Christchurch International Airport is fundamentally an analogue business and culturally is driven by safety and operational processes which have not been challenged for some time, says Todd Cassie, digital development and ICT manager.
Challenging the status quo through business technology is part of the work remit of Cassie.
Our CEO actively encourages innovations and consideration of new ways to improve outcomes, he says.
“The digital and IT teams have innovation baked into their annual targets as stretch goals.”
As digital leader, Cassie says his role includes a “satellite” team that works from outside the business. The goal of this team is to identify innovations and disruptors in such a way as to avoid the inevitable immune system of our business kicking in before we have worked through the possibilities.
“We are tasked with bringing innovations into the business once we have moved beyond just an idea. This (newly formed) team includes outsiders as well.”
But taking on this innovative mindset required a platform to make it happen, as well as the trust of the business units to support these new endeavours.
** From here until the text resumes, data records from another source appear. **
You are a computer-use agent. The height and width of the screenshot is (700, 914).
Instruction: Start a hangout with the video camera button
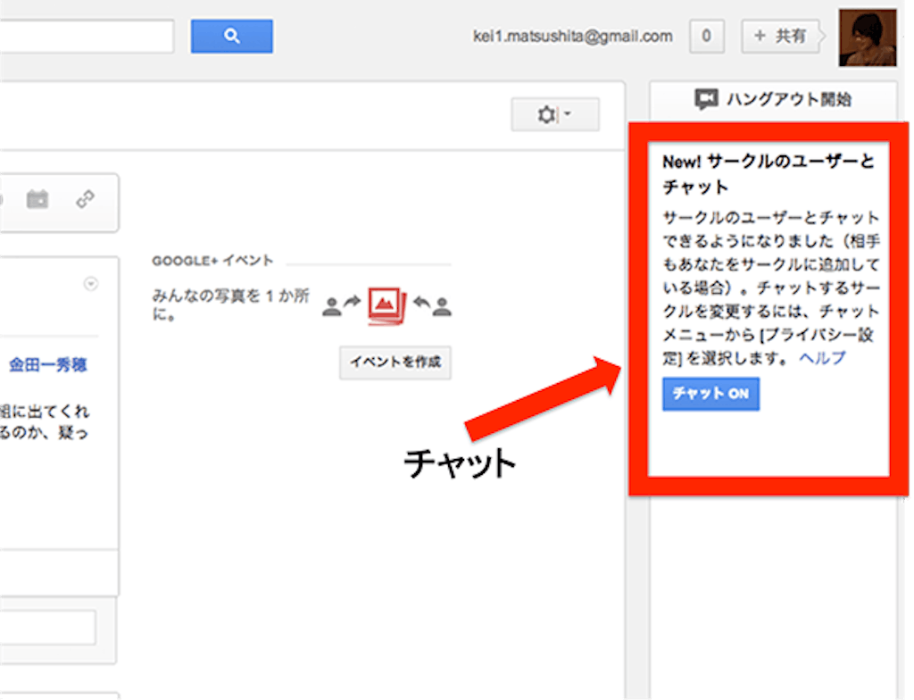[773, 99]
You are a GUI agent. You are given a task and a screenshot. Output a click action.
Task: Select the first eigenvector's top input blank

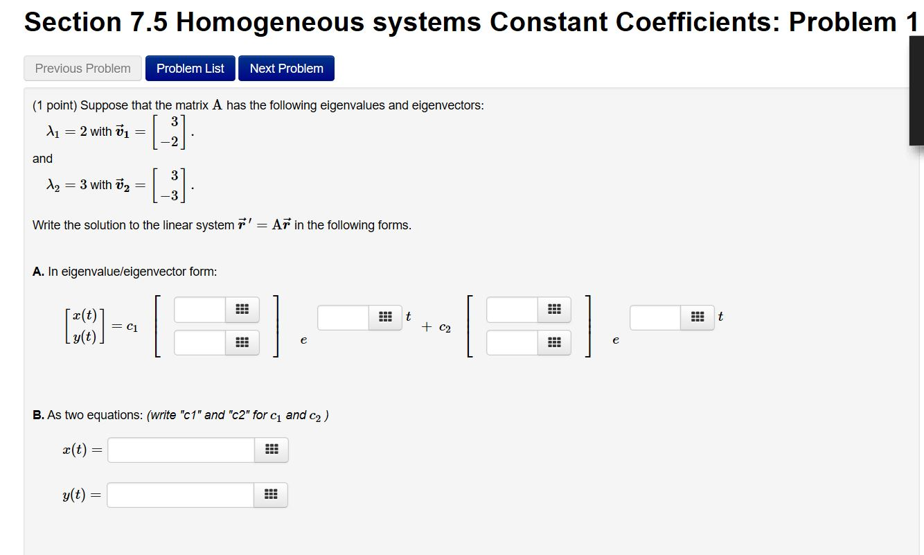(201, 309)
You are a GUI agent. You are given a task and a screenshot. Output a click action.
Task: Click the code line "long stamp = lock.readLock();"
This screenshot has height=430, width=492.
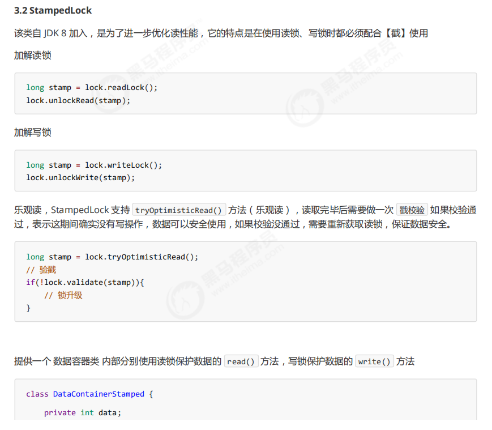tap(92, 87)
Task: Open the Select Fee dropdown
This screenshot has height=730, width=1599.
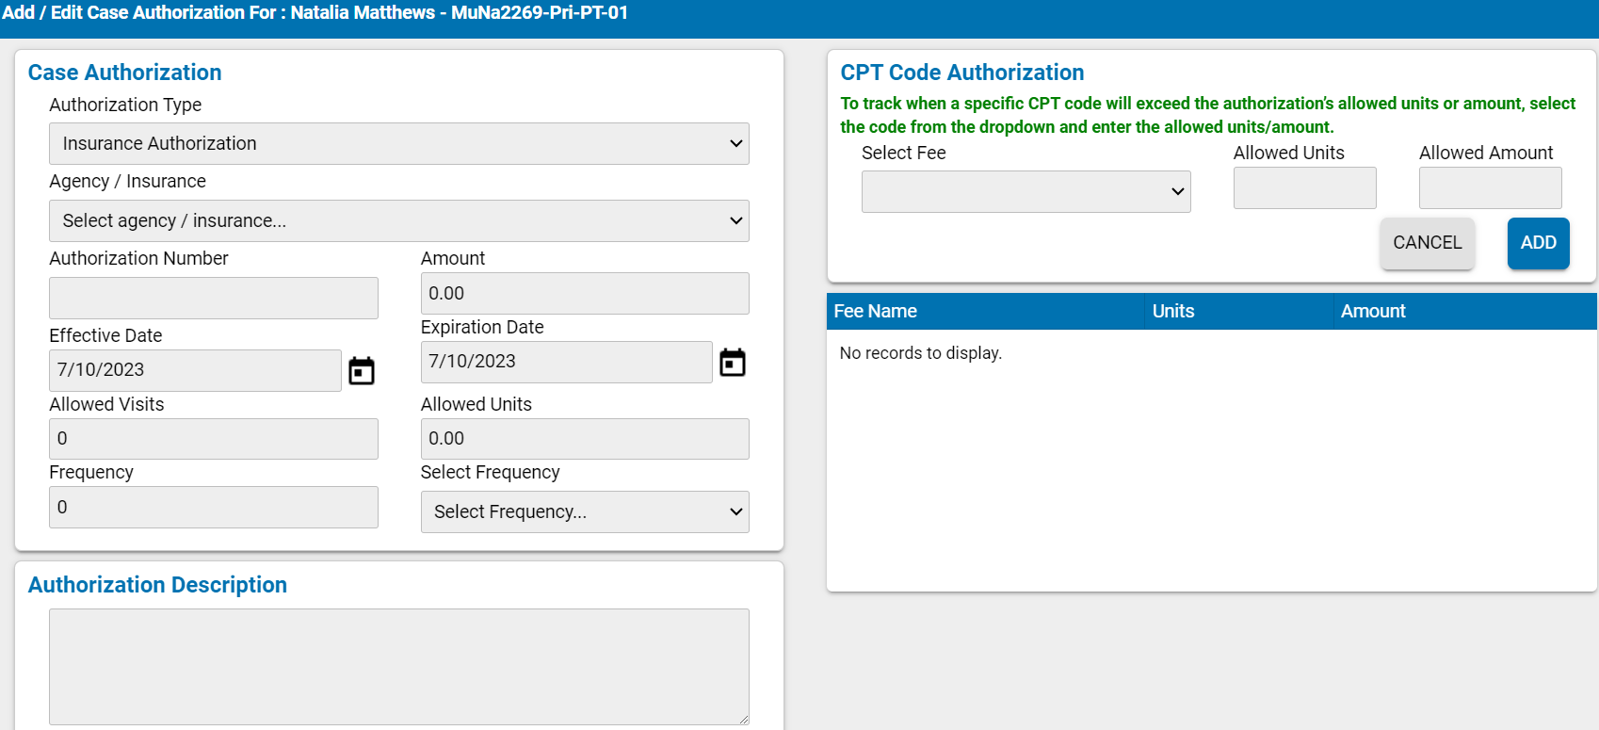Action: 1025,191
Cassie says they approached this in two ways:
First was the successful delivery of a large ERP project two years ago. “This has been a great reference for business users as to the power of integrated data and engendered trust in the capabilities of our ICT team.”
The team also took on a customer-centric approach. “We ensure our users are getting what they need or want whilst ensuring that we are still delivering a consistent methodology across all works.”
With this, they were able to take on a different set of programmes with support from the rest of the organisation.
At the start of the year, the airport was involved the first on-road research trial of an autonomous electric vehicle in New Zealand.
Cassie was involved in managing logistics, locations – including testing sites and venues, event planning and accommodation for the project team, as we moved into the first phase of actual testing.
They also implemented a License Plate Recognition (LPR) Solution to manage the vehicles using the drop off and pick up lanes at the airport during high peak demands.
We have contractual licensing commitments to our existing transportation providers such as taxi, shuttle and courtesy coaches, he explains.
We knew that there were a number of unlicensed operators using our drop off lanes either intentionally or otherwise flouting the commercial rules and local bylaws.
We implemented an automated LPR solution which reads vehicles as they enter and exit our drop off/pickup areas. The data is automatically analysed to identify unapproved high use vehicles. Approaches are then made to the owners to discuss their usage of the facility.
The outcomes, he says, included improved revenue through new commercial agreements and reduced usage at peak times of commercial operators who have a dedicated space. “We have vastly simplified operational procedures in managing this busy public space.”
The team is also piloting RFID based passenger tracking through passenger processing journeys. This is being expanded to work with other technologies.
Cassie is also working with the University of Canterbury to further develop their joint research development programme.
The digital and IT team is in the midst of a business process digitisation programme.
The programme aims, among others, to remove manual error prone business process, improve data capture and reporting, provide consistent delivery of business process, integrate with their business process management from ProMapp and improve.
“Our business plan calls for greater use of data in supporting decision-making and identification of opportunities,” he says.
“By taking a data focused approach to this initiative, we have engaged the business in better understanding the value of their data and gained their support in moving data management to the company’s centralised repositories. This has led to the removal of data silos and improved business reporting generally.”
Their top projects are the autonomous vehicle trials, digital passenger experience office 36, public website and mobile site refresh and upgrading the CCTV solution with analytics.
He has also started two “semi-formal groups in Christchurch where his business technology peers share ideas challenges and knowledge under a Chatham House rules (off the record) model.
Balancing ‘utility’ and ‘value’ work
Cassie explains the organisation’s ICT strategy addresses two work types:
The first is ‘utility’ or work that could be completed by any IT team. These include existing documented processes exist and are proven and scheduled works like preventive maintenance.
The second is ‘value’ which provides genuine value to the business and requires expertise or industry knowledge.
In the past two years, the team has focused on identifying opportunities for working with external providers to manage their day to day needs and maintaining operations or ‘utility’ work.
“This approach ensures that we are freeing up time for our internal team to focus on higher value work,” he states.
“We also have assurance now that tasks are completed on time, previously it was easy for our teams to defer operational works whilst they worked on a ‘value’ initiative,” he states. “This placed us at risk as essential maintenance may have been missed.”
He estimates a third of the work of his team are on new value initiatives.
He expects this to increase over time as other work programmes, such as Office 365, are completed.
“Our plan is to logically separate our core operational systems further and place an enterprise bus or similar in between to ensure that we can maintain integrity of critical systems but still have an ability to rapidly innovate with the associated information/data.”